The river becomes very lovely from a little above Reading.  The railway rather spoils it near Tilehurst, but from Mapledurham up to Streatley it is glorious.  A little above Mapledurham lock you pass Hardwick House, where Charles I. played bowls.  The neighbourhood of Pangbourne, where the quaint little Swan Inn stands, must be as familiar to the habitues of the Art Exhibitions as it is to its own inhabitants.

My friends’ launch cast us loose just below the grotto, and then Harris wanted to make out that it was my turn to pull.  This seemed to me most unreasonable.  It had been arranged in the morning that I should bring the boat up to three miles above Reading.  Well, here we were, ten miles above Reading!  Surely it was now their turn again.

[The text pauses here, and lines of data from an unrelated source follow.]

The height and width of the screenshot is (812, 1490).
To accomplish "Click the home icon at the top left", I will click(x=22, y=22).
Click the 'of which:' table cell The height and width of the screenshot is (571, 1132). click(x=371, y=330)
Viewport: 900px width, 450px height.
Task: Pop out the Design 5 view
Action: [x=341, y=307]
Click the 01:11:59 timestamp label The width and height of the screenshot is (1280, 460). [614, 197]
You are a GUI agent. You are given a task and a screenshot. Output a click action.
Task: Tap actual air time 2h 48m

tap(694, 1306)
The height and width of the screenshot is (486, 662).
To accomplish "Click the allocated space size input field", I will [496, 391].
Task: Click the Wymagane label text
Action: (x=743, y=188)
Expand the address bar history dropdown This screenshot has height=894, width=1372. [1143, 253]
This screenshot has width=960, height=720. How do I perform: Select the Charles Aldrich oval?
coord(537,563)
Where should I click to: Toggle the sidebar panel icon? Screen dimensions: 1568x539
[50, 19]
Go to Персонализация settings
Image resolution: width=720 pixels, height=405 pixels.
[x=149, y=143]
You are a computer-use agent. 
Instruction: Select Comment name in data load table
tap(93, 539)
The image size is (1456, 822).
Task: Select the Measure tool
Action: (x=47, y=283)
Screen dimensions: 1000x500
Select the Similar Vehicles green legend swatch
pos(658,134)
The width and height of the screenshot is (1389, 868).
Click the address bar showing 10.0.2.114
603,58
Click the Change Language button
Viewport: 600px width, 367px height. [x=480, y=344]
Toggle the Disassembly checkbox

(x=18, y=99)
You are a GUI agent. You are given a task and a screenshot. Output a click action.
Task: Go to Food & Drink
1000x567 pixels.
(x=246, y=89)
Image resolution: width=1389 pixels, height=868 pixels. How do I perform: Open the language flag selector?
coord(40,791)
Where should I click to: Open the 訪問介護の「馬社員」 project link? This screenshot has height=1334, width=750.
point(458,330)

I could not get either George or Harris to see the matter in its proper light, however; so, to save argument, I took the sculls.  I had not been pulling for more than a minute or so, when George noticed something black floating on the water, and we drew up to it.  George leant over, as we neared it, and laid hold of it.  And then he drew back with a cry, and a blanched face.

It was the dead body of a woman.  It lay very lightly on the water, and the face was sweet and calm.  It was not a beautiful face; it was too prematurely aged-looking, too thin and drawn, to be that; but it was a gentle, lovable face, in spite of its stamp of pinch and poverty, and upon it was that look of restful peace that comes to the faces of the sick sometimes when at last the pain has left them.

Fortunately for us—we having no desire to be kept hanging about coroners’ courts—some men on the bank had seen the body too, and now took charge of it from us.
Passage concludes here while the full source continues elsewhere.